SELECTED EXCERPT:
>>>>>

Conversion Optimisation

BY erdal

Updated: 11th October, 2022

How to boost your marketing ROI by reducing a single point of friction

Conversion Optimisation is perhaps the most important ongoing effort related to your website. So much effort is expended developing content and driving people to your domain, but if your website doesn’t get them to engage with you then it’s all for naught. By implementing an ongoing conversion optimisation strategy, you can increase the ROI of all of your digital marketing channels. This post is a high-level guide to conversion optimisation. Following these steps will help you increase your conversion rate and get into the habit of making targeted improvements over time.

Before you even launch your site, give yourself visibility into your visitors’ behaviour. If you’re on WordPress, there are a host of plugins that can help you track how visitors interact with your website. Some of those plugins will even allow you to watch visitors engage with your site in real time! Others provide heat maps, which help you understand where people click and scroll on your website. By deploying tools like these, you give yourself the ability to understand the behaviour you are creating with your site’s design.

Focus on specific actions within your marketing funnel

Once you’ve given yourself the ability to monitor site interaction, make sure that your site is built to inspire specific actions that fit within your marketing funnel and strategy. Hiring a digital marketing agency at this stage can help you build a website that provides maximum benefit to conversions at every stage of your marketing funnel. Bravr’s internal web development and marketing teams boast a strong portfolio of successful websites, and they’ve been in the business for over a decade.

Be patient!

Once your site is live, it’s important that you allow time for trends to emerge. Understand that larger sample sizes paint a more accurate picture, and resist the urge to make constant changes to your copy and layout. Give your existing design a week or longer to perform, and analyse the results once a significant volume of traffic has interacted with your current version of your site.

<<<<<

EXTRACTED DATA:
>>>>>

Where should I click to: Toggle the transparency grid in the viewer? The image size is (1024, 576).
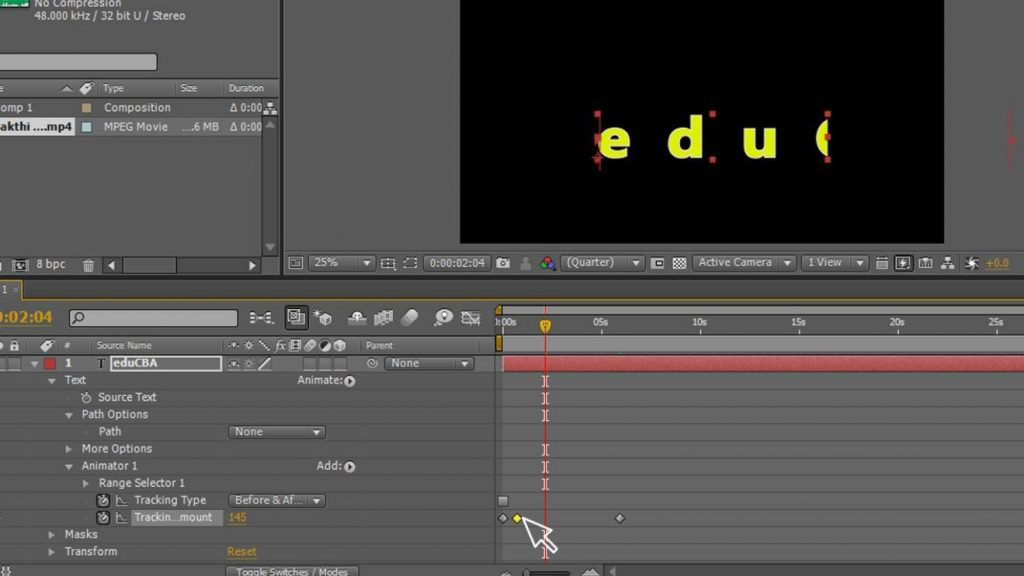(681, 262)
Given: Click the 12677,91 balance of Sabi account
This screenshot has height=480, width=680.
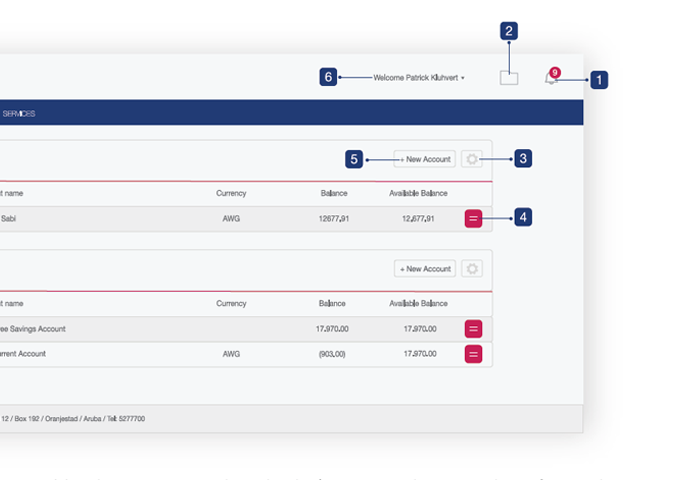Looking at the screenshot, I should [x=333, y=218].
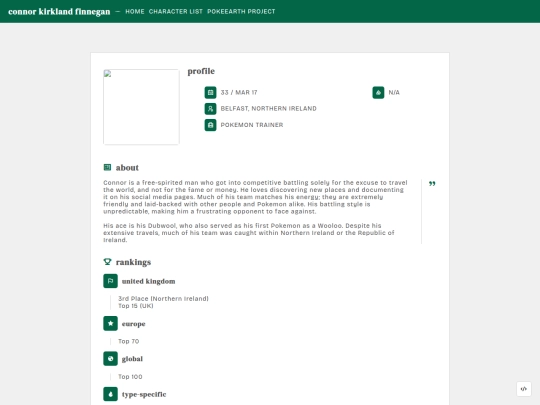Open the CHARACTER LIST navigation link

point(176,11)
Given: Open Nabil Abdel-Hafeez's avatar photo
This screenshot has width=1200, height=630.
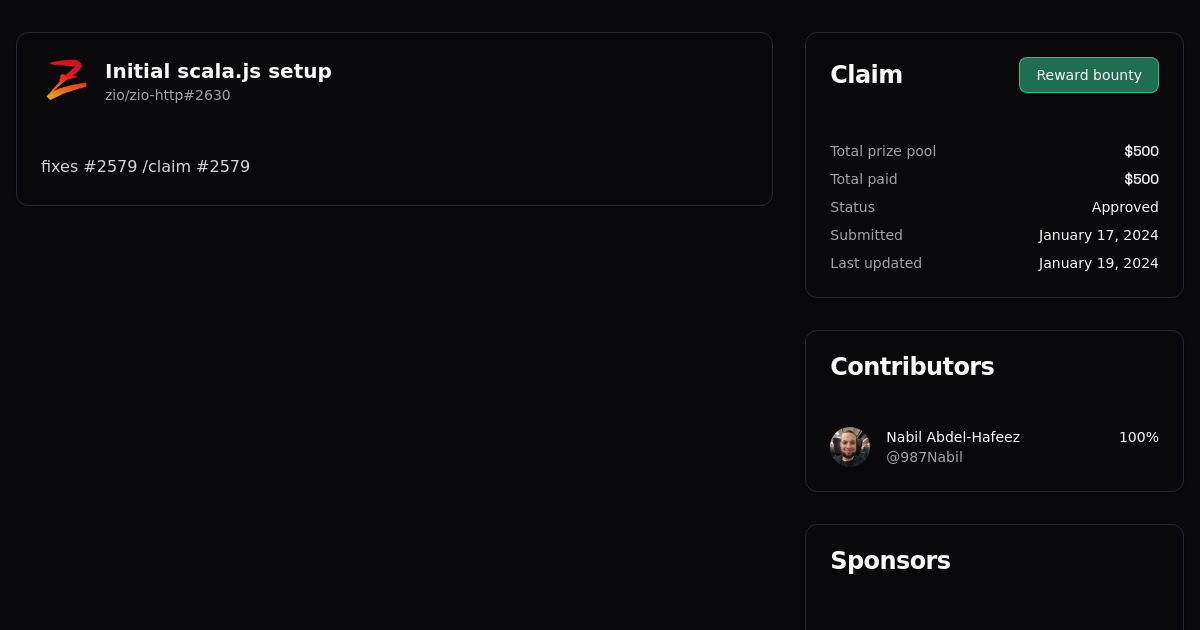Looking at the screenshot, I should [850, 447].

<<<<<

Explain why the conversion optimisation guide above advises against constantly changing copy and layout once a site is live. Answer in one to three sentences.

Trends need time to emerge, and larger sample sizes paint a more accurate picture. The existing design should therefore be given a week or longer to perform. Results should be analyzed only after a significant volume of traffic has interacted with the current version of the site.